Carbon flat products turned in the highest jump in revenue with a 34 percent increase year-over-year to $270 million. Carbon flat products sold totaled 303,000 tons, an increase of 14 percent year-over-year. Specialty metals sales were up 26 percent y/y and pipe and tube sales were up 17 percent.
Olympic Steel is optimistic that end market demand will remain strong into second quarter. Low inventories in the supply channel will also allow the company to take advantage of increases in the spot market.
Chairman and CEO Michael Siegal applauded the administration’s actions on taxes, regulations, trade and the Section 232 investigation. All of these, said Siegal, affect the growth of Olympic’s customers as well as its own internal growth.
President David Wolfort commented that Olympic saw a change in customer attitude with the change in administration. “Customers were fatigued with having a negative bias and they have a positive bias today and we see great growth going forward,” said Wolfort.
When asked to pick what fiscal policy customers need to see for demand and optimism to continue, CFO Rick Marabito said taxes.
“Well each one of us might have a different answer on that one I would say tax policy,” said Marabito. “I think when you look backwards in the past the uncertainty of tax policy under the Obama regime it basically retarded capital investment.” He added that people want a tax policy that is “either stable or better.”
Don McNeely, president and COO – Chicago Tube & Iron, said for the pipe and tube segment there is a need for regulatory mitigation. “At the end of the year the data point is the nation gains jobs and loses jobs. This is typically a net gain of 3 million jobs. About a 100% of those were employers with 500 employees or less and this regulatory compliance burden on them is about 30% more for owners than a large company because, of course, they don’t have departments to facilitate this.
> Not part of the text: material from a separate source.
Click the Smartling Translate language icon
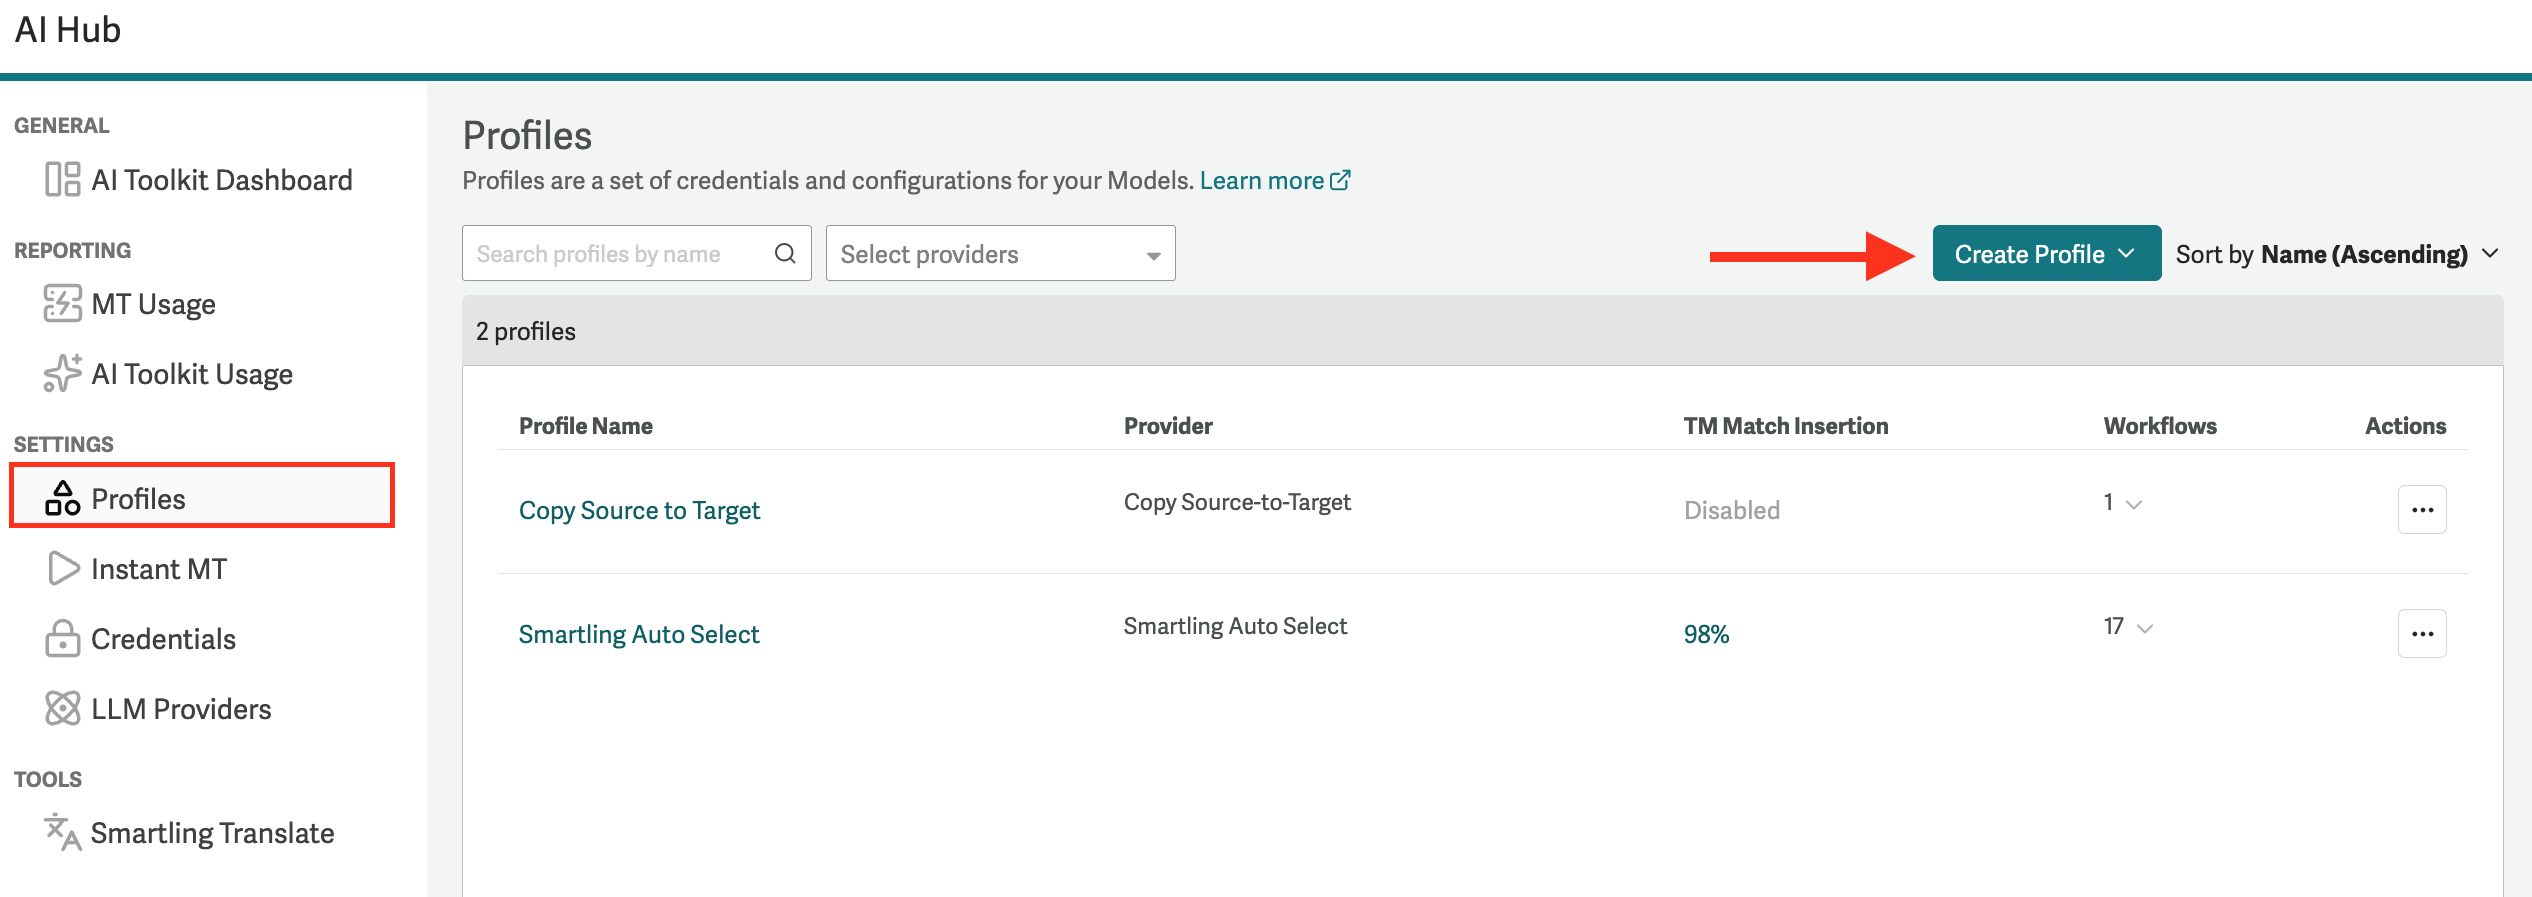2532x897 pixels. 62,832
So I think the milepost is going to be some mitigation and regulatory obligation.”
Siegal was asked to comment during the earnings call on the balance of imports versus U.S. domestic supply.
“There is great uncertainty about where we’re going to be two and three years out relative to the current administration and different signals that we’re getting around the 232, both in steel and now aluminum, and maybe it’ll dovetail into some components as it relates to the consideration of national security desires. And obviously we’re always concerned when you restrict imports of steel that, in fact, steel products then come in finished form to reach to the consumer. So what I would tell you is, and since you’ve said, it’s philosophical as opposed to reality. This market is underserved by production in a general sense. We need a certain amount of imports to feed the market.”
Siegal added, “We’re all for free and fair trade. And therefore we would say that when unfair trade is considered we want the fullest extent of our laws to actually be enforced to those who choose to violate fair trade.”